Exercise details –
All lines in the data below carrying the string "will" are to be located and copied.

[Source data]
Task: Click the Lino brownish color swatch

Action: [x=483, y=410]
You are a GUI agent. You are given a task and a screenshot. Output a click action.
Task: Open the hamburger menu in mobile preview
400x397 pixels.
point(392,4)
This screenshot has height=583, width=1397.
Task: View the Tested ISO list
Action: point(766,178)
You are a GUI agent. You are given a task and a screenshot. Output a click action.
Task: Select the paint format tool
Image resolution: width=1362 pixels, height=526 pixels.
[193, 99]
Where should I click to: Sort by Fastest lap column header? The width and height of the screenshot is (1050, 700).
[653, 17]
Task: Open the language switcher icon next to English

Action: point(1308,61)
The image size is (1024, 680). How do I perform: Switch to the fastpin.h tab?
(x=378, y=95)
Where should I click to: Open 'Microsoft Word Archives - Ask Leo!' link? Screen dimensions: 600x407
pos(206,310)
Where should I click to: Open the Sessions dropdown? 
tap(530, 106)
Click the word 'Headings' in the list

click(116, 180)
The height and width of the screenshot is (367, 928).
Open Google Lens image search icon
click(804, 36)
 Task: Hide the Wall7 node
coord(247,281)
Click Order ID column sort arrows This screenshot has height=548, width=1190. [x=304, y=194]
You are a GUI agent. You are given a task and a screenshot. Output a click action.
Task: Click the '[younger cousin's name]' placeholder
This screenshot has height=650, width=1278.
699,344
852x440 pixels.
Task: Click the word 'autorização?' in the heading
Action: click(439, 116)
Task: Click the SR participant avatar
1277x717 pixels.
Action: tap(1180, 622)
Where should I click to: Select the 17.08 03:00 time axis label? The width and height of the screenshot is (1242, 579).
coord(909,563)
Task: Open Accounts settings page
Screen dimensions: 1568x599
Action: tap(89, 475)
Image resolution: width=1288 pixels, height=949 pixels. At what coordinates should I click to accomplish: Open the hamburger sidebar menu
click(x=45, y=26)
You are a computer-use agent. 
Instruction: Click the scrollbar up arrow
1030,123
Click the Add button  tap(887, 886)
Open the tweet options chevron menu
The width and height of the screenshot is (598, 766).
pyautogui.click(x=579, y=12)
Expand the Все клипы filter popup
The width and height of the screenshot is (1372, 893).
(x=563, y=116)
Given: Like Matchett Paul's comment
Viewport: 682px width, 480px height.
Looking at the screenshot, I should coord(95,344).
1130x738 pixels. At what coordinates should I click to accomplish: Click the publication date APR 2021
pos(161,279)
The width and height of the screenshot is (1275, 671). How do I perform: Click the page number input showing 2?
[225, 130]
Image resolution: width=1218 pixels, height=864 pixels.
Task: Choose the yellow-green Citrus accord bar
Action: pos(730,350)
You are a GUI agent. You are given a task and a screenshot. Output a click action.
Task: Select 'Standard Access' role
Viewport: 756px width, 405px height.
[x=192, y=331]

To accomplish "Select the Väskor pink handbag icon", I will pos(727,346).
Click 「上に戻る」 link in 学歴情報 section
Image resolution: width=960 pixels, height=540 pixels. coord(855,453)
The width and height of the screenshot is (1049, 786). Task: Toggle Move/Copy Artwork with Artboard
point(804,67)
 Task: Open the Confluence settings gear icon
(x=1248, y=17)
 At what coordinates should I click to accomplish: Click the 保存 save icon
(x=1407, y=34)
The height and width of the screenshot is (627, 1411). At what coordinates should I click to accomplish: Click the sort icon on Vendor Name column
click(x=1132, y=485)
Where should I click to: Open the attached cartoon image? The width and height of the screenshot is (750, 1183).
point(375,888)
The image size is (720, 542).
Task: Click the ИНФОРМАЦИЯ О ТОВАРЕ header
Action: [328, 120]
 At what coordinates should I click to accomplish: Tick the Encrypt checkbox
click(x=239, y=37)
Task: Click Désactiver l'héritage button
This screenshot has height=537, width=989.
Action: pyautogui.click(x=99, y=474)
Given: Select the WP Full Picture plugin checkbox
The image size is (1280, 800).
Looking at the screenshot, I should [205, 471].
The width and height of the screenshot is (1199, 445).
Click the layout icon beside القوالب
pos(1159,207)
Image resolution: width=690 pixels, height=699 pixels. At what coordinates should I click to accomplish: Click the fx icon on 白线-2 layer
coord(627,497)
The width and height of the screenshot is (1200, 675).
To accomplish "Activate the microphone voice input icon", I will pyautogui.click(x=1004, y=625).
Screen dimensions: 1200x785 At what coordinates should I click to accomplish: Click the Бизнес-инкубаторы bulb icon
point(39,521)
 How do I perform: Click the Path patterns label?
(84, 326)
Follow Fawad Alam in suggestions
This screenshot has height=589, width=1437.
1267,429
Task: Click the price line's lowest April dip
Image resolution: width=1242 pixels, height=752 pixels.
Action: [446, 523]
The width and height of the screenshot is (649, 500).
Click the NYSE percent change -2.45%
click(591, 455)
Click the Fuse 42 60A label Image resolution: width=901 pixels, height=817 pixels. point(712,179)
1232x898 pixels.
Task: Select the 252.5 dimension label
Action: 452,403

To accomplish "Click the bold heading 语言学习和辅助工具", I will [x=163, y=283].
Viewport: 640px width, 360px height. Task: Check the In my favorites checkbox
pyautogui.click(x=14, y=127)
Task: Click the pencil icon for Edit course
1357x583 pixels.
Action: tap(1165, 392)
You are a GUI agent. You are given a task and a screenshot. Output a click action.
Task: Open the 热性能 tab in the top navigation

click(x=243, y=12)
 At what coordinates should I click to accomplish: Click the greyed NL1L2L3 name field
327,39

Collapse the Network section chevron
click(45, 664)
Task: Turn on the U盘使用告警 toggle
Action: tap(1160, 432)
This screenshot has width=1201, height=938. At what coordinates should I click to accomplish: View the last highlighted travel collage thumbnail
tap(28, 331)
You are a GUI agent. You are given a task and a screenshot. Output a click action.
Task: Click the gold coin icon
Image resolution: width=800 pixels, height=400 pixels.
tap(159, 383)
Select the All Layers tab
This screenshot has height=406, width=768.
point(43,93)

Response area –
To accomplish "Select the Väskor pink handbag icon", I will pos(727,346).
To accomplish "Activate the microphone voice input icon", I will pyautogui.click(x=1004, y=625).
To accomplish "Click the bold heading 语言学习和辅助工具", I will [x=163, y=283].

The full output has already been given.